— Start of Text passage —

Wednesday, September 27, 2017

Forms of Dominican Prayer: Contemplative Meditation

by Fr. Ferdinand Donatien Joret, O.P.


We have already recommended two methods which the soul can use during the time of prayer private prayers and religious meditation. There are two others which have an even greater claim to be called mental prayer because they are loftier ascents of the soul to God.

These likewise have their source in charity. We have seen how, in the case of those other methods, charity gives an impetus to the virtue of religion which makes us pray or meditate in order to serve God. But here our charity asserts itself more directly and admonishes us that we are servants of whom God has made His friends. After that, it is satisfied with stimulating our faith to behold the divine Friend in order to love Him better. This is a simpler, and at the same time a higher, kind of prayer which deserves the name of "theological" prayer because of the virtues which underlie it.

If I have preferred to call it contemplative meditation; that is because these words have the advantage of showing clearly the transition between religious meditation and mystical contemplation. Moreover, the term exactly summarizes the article in which St. Thomas expounds the principles of this exercise of the contemplative life. (1)

In my prayer of petition, in religious meditation, I was pursuing a practical objective; I was occupied in a work of the active life; I was doing something. I tried to improvise a little discourse, or I formulated my requests to God, or else I reflected with a view to persuading myself to consecrate all my activity to God, and I made resolutions to that end. A very meritorious work indeed! But when the time for inactivity comes when it is the hour for sacred repose - Vacate et videte - "Rest," says the Lord, "and look at Me." The hour of prayer is an ideal moment for the contemplation of God. The true Dominican ought to apply himself to it wholeheartedly, as befits the member of an Order which is pre-eminently contemplative. Moreover, through this exercise of charity, the whole of his religious and moral life will be radically perfected.

After the apparition in which Our Lord told St. Catherine of Siena what she was and Who He is, there was another vision in which He gave her a second injunction: “Daughter, think of Me; if thou wilt do so, I will think of thee unceasingly. ...” “When she was talking to me privately about this revelation," wrote Blessed Raymund of Capua, "the saint told me that the Lord had then ordered her to retain no will of her own except the will that drew her to Him, and to exclude from her heart every other consideration, because any care for herself, even for her spiritual salvation, might hinder her from resting continually upon the thought of God. The Master had added: ‘And I will think of thee,’ as if to say, ‘Daughter, be not troubled about the salvation of thy body and soul I who have knowledge and power will think of it and will provide for it; only apply thyself to think of Me in thy meditations; in that lies thy perfection and thy final goal.’”

This is not the simple uplifting of the soul to God, which is the preliminary to every prayer, properly so called: it is the application of the mind to God an application both reiterated and penetrating. I am not just placing myself in 'God's presence to persuade myself, by considering what He is and what I am, to be submissive to Him, as in religious meditation. I am no longer at all concerned with myself: I am concerned only with Him. My whole aim is to behold Him, to behold Him because I love Him, and to behold Him in order to love Him still more.

— End of Text passage —
— Start of Data lines —

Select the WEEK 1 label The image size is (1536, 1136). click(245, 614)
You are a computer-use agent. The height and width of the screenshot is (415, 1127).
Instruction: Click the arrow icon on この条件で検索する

— End of Data lines —

[What to work on]
A: From the passage on contemplative meditation, list every activity the writer says he carried out during his prayer of petition and religious meditation.
B: Using the passage on contemplative meditation, decide whether each statement agrees with it, answering yes or no and quoting the words that settle it:
(i) Contemplative meditation is described as both simpler and higher than the other kinds of prayer.
(ii) The writer explains the name "theological" prayer by the virtues underlying it.
(iii) In contemplative meditation the writer remains concerned with himself as well as with God.
C: Carry the passage on contemplative meditation forward from its final sentence.

[Responses]
A:
- Tried to improvise a little discourse
- Formulated his requests to God
- Reflected with a view to persuading himself to consecrate all his activity to God
- Made resolutions to that end

B:
(i) Yes: "This is a simpler, and at the same time a higher, kind of prayer"
(ii) Yes: "deserves the name of "theological" prayer because of the virtues which underlie it"
(iii) No: "I am no longer at all concerned with myself: I am concerned only with Him."

C:
If I think of creatures, if I observe the marvels of the material universe, if my spirit seeks to roam in the world of ideas, if I admire the still higher splendours encountered in holy souls in Heaven and on earth, if I am conscious of what grace has been able to effect in my own soul, all these things have been for me mere steps to lead me up to the divine Cause Who manifests Himself in His works. The only object to which my thought ultimately ascends is God, as He has revealed Himself to us in Jesus Christ and through Jesus Christ.

It is Jesus Christ, therefore, that I am considering, our God made man. Jesus once alive on earth, now alive in Heaven and giving life in the Church composed of His members scattered over the globe. I also consider the Holy Trinity, the relations between the three Persons and the perfections of the one Nature, as they have been revealed to me by Jesus.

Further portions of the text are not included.